== Problem details ==
Arrange every line of the material below as a numbered list, omitting any blank lines.

== Supplied information ==
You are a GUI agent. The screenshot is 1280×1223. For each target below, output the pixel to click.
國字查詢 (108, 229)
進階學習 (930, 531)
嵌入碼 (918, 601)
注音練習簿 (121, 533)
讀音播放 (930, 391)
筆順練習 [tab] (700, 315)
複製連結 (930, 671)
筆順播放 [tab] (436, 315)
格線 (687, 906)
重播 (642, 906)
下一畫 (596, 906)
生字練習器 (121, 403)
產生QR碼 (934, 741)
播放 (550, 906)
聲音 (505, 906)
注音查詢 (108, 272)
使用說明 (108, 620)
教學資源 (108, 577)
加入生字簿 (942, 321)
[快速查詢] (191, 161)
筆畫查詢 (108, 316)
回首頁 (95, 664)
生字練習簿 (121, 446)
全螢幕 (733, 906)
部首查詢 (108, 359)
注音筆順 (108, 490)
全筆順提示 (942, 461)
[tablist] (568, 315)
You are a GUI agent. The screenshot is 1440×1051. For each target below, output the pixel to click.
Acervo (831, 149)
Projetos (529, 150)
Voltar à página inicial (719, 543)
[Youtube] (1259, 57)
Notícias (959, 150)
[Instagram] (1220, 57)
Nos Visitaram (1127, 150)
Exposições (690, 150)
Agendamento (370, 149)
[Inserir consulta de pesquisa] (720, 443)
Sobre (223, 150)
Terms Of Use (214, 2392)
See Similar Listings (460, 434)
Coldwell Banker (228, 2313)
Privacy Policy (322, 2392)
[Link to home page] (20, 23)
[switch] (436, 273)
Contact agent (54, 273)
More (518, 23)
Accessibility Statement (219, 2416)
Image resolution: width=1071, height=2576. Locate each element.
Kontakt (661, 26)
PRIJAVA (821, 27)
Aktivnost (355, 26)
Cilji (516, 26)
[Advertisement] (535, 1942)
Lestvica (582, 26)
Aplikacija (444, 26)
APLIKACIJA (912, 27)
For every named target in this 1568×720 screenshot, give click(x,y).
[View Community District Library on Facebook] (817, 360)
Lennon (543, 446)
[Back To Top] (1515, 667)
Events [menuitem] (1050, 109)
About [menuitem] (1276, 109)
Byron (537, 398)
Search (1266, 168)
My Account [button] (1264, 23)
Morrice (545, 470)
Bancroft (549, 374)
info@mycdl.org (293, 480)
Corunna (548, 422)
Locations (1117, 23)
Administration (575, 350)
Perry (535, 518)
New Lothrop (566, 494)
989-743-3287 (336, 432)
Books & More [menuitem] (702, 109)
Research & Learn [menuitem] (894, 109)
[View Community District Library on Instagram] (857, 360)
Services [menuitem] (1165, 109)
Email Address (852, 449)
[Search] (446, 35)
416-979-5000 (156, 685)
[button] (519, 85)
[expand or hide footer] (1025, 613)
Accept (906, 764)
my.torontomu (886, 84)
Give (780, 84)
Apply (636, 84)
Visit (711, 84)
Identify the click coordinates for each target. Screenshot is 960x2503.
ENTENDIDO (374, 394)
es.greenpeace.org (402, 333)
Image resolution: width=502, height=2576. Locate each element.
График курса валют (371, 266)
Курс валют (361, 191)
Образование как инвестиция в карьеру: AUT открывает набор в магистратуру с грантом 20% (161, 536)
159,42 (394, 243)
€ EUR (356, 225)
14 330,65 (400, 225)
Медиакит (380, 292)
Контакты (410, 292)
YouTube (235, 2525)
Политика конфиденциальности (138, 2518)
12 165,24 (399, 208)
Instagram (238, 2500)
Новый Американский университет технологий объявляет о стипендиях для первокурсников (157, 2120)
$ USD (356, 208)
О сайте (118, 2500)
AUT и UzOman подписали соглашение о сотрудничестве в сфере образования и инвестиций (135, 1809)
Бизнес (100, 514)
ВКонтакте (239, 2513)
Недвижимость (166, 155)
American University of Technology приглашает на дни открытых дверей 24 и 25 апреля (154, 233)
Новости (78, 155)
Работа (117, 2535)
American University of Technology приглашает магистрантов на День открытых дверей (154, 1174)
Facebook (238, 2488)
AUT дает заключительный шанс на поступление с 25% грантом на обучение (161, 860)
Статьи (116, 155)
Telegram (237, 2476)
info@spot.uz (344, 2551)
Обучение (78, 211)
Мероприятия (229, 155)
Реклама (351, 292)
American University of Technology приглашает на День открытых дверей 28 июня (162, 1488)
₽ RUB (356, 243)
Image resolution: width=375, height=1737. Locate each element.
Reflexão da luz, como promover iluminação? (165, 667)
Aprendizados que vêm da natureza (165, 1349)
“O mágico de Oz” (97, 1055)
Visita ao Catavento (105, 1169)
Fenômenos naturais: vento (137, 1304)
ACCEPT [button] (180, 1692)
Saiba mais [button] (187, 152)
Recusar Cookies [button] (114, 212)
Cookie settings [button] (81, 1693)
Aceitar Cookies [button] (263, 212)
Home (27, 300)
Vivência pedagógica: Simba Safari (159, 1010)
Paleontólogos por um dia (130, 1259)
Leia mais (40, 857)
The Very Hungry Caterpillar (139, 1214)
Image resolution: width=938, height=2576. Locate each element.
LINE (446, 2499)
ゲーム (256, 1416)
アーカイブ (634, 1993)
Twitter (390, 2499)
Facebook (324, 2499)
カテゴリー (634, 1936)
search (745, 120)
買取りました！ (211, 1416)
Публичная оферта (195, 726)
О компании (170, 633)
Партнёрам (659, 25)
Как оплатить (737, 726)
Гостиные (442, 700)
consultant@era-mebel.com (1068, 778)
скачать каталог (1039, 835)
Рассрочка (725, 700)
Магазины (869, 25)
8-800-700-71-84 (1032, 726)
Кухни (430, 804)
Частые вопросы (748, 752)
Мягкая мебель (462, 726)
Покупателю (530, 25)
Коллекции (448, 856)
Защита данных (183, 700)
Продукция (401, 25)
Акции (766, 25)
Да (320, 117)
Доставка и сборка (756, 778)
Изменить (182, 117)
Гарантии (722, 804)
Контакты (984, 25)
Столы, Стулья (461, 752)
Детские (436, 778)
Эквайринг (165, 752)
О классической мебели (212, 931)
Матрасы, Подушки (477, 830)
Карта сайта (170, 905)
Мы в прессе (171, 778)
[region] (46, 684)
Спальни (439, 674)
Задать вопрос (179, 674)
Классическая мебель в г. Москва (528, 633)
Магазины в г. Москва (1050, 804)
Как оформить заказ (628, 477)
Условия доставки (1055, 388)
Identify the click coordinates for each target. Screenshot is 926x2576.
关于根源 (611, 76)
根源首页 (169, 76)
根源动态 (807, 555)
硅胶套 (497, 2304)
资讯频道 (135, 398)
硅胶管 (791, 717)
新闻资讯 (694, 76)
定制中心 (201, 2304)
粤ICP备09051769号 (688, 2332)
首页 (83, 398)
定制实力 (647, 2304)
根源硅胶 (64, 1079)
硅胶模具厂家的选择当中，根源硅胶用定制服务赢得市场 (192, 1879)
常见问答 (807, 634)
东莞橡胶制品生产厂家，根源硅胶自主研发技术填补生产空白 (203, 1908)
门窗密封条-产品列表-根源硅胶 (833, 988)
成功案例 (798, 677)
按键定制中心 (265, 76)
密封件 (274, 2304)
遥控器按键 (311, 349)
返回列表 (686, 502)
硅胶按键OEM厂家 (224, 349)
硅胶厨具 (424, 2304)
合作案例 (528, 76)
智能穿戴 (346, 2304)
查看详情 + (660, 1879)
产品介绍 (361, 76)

== Output of the task ==
1. You are a GUI agent. The screenshot is 1280×1223. For each target below, output the pixel to click.
2. 國字查詢 (108, 229)
3. 進階學習 (930, 531)
4. 嵌入碼 (918, 601)
5. 注音練習簿 (121, 533)
6. 讀音播放 (930, 391)
7. 筆順練習 [tab] (700, 315)
8. 複製連結 (930, 671)
9. 筆順播放 [tab] (436, 315)
10. 格線 (687, 906)
11. 重播 (642, 906)
12. 下一畫 (596, 906)
13. 生字練習器 (121, 403)
14. 產生QR碼 (934, 741)
15. 播放 (550, 906)
16. 聲音 (505, 906)
17. 注音查詢 (108, 272)
18. 使用說明 (108, 620)
19. 教學資源 (108, 577)
20. 加入生字簿 (942, 321)
21. [快速查詢] (191, 161)
22. 筆畫查詢 (108, 316)
23. 回首頁 (95, 664)
24. 生字練習簿 (121, 446)
25. 全螢幕 (733, 906)
26. 部首查詢 (108, 359)
27. 注音筆順 (108, 490)
28. 全筆順提示 (942, 461)
29. [tablist] (568, 315)
30. You are a GUI agent. The screenshot is 1440×1051. For each target below, output the pixel to click.
31. Acervo (831, 149)
32. Projetos (529, 150)
33. Voltar à página inicial (719, 543)
34. [Youtube] (1259, 57)
35. Notícias (959, 150)
36. [Instagram] (1220, 57)
37. Nos Visitaram (1127, 150)
38. Exposições (690, 150)
39. Agendamento (370, 149)
40. [Inserir consulta de pesquisa] (720, 443)
41. Sobre (223, 150)
42. Terms Of Use (214, 2392)
43. See Similar Listings (460, 434)
44. Coldwell Banker (228, 2313)
45. Privacy Policy (322, 2392)
46. [Link to home page] (20, 23)
47. [switch] (436, 273)
48. Contact agent (54, 273)
49. More (518, 23)
50. Accessibility Statement (219, 2416)
51. Image resolution: width=1071, height=2576. Locate each element.
52. Kontakt (661, 26)
53. PRIJAVA (821, 27)
54. Aktivnost (355, 26)
55. Cilji (516, 26)
56. [Advertisement] (535, 1942)
57. Lestvica (582, 26)
58. Aplikacija (444, 26)
59. APLIKACIJA (912, 27)
60. For every named target in this 1568×720 screenshot, give click(x,y).
61. [View Community District Library on Facebook] (817, 360)
62. Lennon (543, 446)
63. [Back To Top] (1515, 667)
64. Events [menuitem] (1050, 109)
65. About [menuitem] (1276, 109)
66. Byron (537, 398)
67. Search (1266, 168)
68. My Account [button] (1264, 23)
69. Morrice (545, 470)
70. Bancroft (549, 374)
71. info@mycdl.org (293, 480)
72. Corunna (548, 422)
73. Locations (1117, 23)
74. Administration (575, 350)
75. Perry (535, 518)
76. New Lothrop (566, 494)
77. 989-743-3287 (336, 432)
78. Books & More [menuitem] (702, 109)
79. Research & Learn [menuitem] (894, 109)
80. [View Community District Library on Instagram] (857, 360)
81. Services [menuitem] (1165, 109)
82. Email Address (852, 449)
83. [Search] (446, 35)
84. 416-979-5000 (156, 685)
85. [button] (519, 85)
86. [expand or hide footer] (1025, 613)
87. Accept (906, 764)
88. my.torontomu (886, 84)
89. Give (780, 84)
90. Apply (636, 84)
91. Visit (711, 84)
92. Identify the click coordinates for each target. Screenshot is 960x2503.
93. ENTENDIDO (374, 394)
94. es.greenpeace.org (402, 333)
95. Image resolution: width=502, height=2576. Locate each element.
96. График курса валют (371, 266)
97. Курс валют (361, 191)
98. Образование как инвестиция в карьеру: AUT открывает набор в магистратуру с грантом 20% (161, 536)
99. 159,42 (394, 243)
100. € EUR (356, 225)
101. 14 330,65 (400, 225)
102. Медиакит (380, 292)
103. Контакты (410, 292)
104. YouTube (235, 2525)
105. Политика конфиденциальности (138, 2518)
106. 12 165,24 (399, 208)
107. Instagram (238, 2500)
108. Новый Американский университет технологий объявляет о стипендиях для первокурсников (157, 2120)
109. $ USD (356, 208)
110. О сайте (118, 2500)
111. AUT и UzOman подписали соглашение о сотрудничестве в сфере образования и инвестиций (135, 1809)
112. Бизнес (100, 514)
113. ВКонтакте (239, 2513)
114. Недвижимость (166, 155)
115. American University of Technology приглашает на дни открытых дверей 24 и 25 апреля (154, 233)
116. Новости (78, 155)
117. Работа (117, 2535)
118. American University of Technology приглашает магистрантов на День открытых дверей (154, 1174)
119. Facebook (238, 2488)
120. AUT дает заключительный шанс на поступление с 25% грантом на обучение (161, 860)
121. Статьи (116, 155)
122. Telegram (237, 2476)
123. info@spot.uz (344, 2551)
124. Обучение (78, 211)
125. Мероприятия (229, 155)
126. Реклама (351, 292)
127. American University of Technology приглашает на День открытых дверей 28 июня (162, 1488)
128. ₽ RUB (356, 243)
129. Image resolution: width=375, height=1737. Locate each element.
130. Reflexão da luz, como promover iluminação? (165, 667)
131. Aprendizados que vêm da natureza (165, 1349)
132. “O mágico de Oz” (97, 1055)
133. Visita ao Catavento (105, 1169)
134. Fenômenos naturais: vento (137, 1304)
135. ACCEPT [button] (180, 1692)
136. Saiba mais [button] (187, 152)
137. Recusar Cookies [button] (114, 212)
138. Cookie settings [button] (81, 1693)
139. Aceitar Cookies [button] (263, 212)
140. Home (27, 300)
141. Vivência pedagógica: Simba Safari (159, 1010)
142. Paleontólogos por um dia (130, 1259)
143. Leia mais (40, 857)
144. The Very Hungry Caterpillar (139, 1214)
145. Image resolution: width=938, height=2576. Locate each element.
146. LINE (446, 2499)
147. ゲーム (256, 1416)
148. アーカイブ (634, 1993)
149. Twitter (390, 2499)
150. Facebook (324, 2499)
151. カテゴリー (634, 1936)
152. search (745, 120)
153. 買取りました！ (211, 1416)
154. Публичная оферта (195, 726)
155. О компании (170, 633)
156. Партнёрам (659, 25)
157. Как оплатить (737, 726)
158. Гостиные (442, 700)
159. consultant@era-mebel.com (1068, 778)
160. скачать каталог (1039, 835)
161. Рассрочка (725, 700)
162. Магазины (869, 25)
163. 8-800-700-71-84 (1032, 726)
164. Кухни (430, 804)
165. Частые вопросы (748, 752)
166. Мягкая мебель (462, 726)
167. Покупателю (530, 25)
168. Коллекции (448, 856)
169. Защита данных (183, 700)
170. Продукция (401, 25)
171. Акции (766, 25)
172. Да (320, 117)
173. Доставка и сборка (756, 778)
174. Изменить (182, 117)
175. Гарантии (722, 804)
176. Контакты (984, 25)
177. Столы, Стулья (461, 752)
178. Детские (436, 778)
179. Эквайринг (165, 752)
180. О классической мебели (212, 931)
181. Матрасы, Подушки (477, 830)
182. Карта сайта (170, 905)
183. Мы в прессе (171, 778)
184. [region] (46, 684)
185. Спальни (439, 674)
186. Задать вопрос (179, 674)
187. Классическая мебель в г. Москва (528, 633)
188. Магазины в г. Москва (1050, 804)
189. Как оформить заказ (628, 477)
190. Условия доставки (1055, 388)
191. Identify the click coordinates for each target. Screenshot is 926x2576.
192. 关于根源 (611, 76)
193. 根源首页 (169, 76)
194. 根源动态 (807, 555)
195. 硅胶套 (497, 2304)
196. 资讯频道 (135, 398)
197. 硅胶管 (791, 717)
198. 新闻资讯 (694, 76)
199. 定制中心 (201, 2304)
200. 粤ICP备09051769号 (688, 2332)
201. 首页 (83, 398)
202. 定制实力 (647, 2304)
203. 根源硅胶 (64, 1079)
204. 硅胶模具厂家的选择当中，根源硅胶用定制服务赢得市场 (192, 1879)
205. 常见问答 (807, 634)
206. 东莞橡胶制品生产厂家，根源硅胶自主研发技术填补生产空白 (203, 1908)
207. 门窗密封条-产品列表-根源硅胶 (833, 988)
208. 成功案例 (798, 677)
209. 按键定制中心 (265, 76)
210. 密封件 (274, 2304)
211. 遥控器按键 (311, 349)
212. 返回列表 (686, 502)
213. 硅胶按键OEM厂家 (224, 349)
214. 硅胶厨具 (424, 2304)
215. 合作案例 (528, 76)
216. 智能穿戴 (346, 2304)
217. 查看详情 + (660, 1879)
218. 产品介绍 (361, 76)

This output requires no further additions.